First, the report implies we've claimed Windows Media Photo delivers better compression than JPEG-2000.  In fact, we've claimed on many occasions that our compression efficiency is comparable to JPEG-2000, and overall the format delivers a number of significant advantages.  Let's take a look at all these points in more detail.

The MSU report sites our presentation earlier this year at WinHEC 2006.  We presented one slide (and one portion of the demo) that included references to JPEG-2000.  Here's the slide:

For this particular image, the measured RGB peak signal-to-noise ratio (PSNR) of Windows Media Photo is slightly better than JPEG-2000 except at very high compression ratios (at the far left of the curves.)  These results will vary significantly based on the image content, but these are pretty typical results.  In this case, we're comparing with the JPEG-2000 encoder/decoder provided by Kakadu Software (http://www.kakadusoftware.com), which we've used as our baseline reference.
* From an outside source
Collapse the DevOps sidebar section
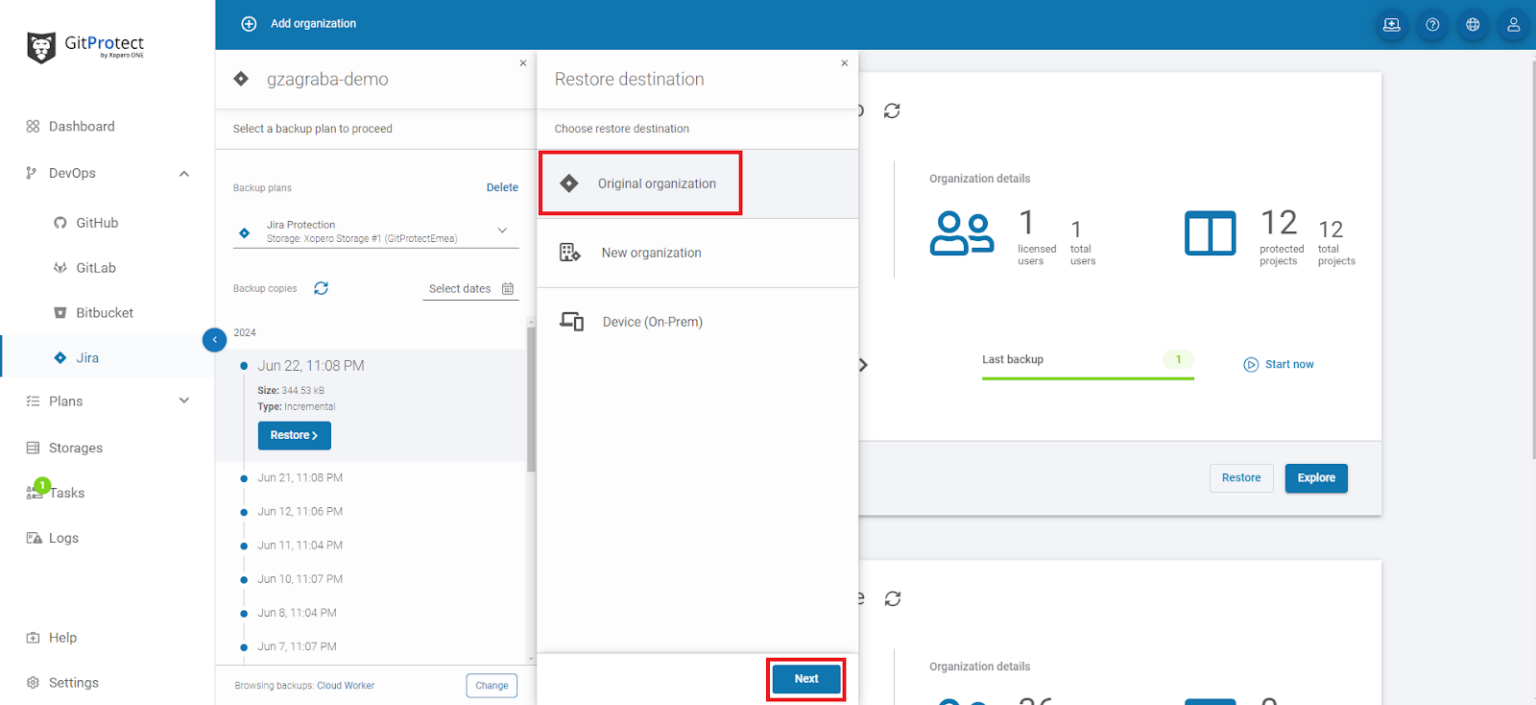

The Tale of Multiple JPEG-2000's

In the MSU report, their tests show Kakadu Software's JPEG-2000 implementation to deliver the poorest quality results of the nine implementations they tested.  Frankly, I was surprised that there was that much difference among different implementations of JPEG-2000.  One of Kakadu Software's significant claims is their computational performance: "Kakadu offers higher processing throughput, lower memory consumption and many more features than the [JPEG-2000 Verification Model.]"  While the MSU report doesn't provide any details on this topic, typically different implementations of the JPEG-2000 encoder/decoder achieve better compression quality at the expense of additional processing.  Since we have designed Windows Media Photo from the start for very high performance and a low memory footprint (suitable for implementation in cameras), we chose the highest performance version of JPEG-2000 we could find for comparison.  We'll certainly take a look at including other JPEG-2000 implementations in future comparisons we present.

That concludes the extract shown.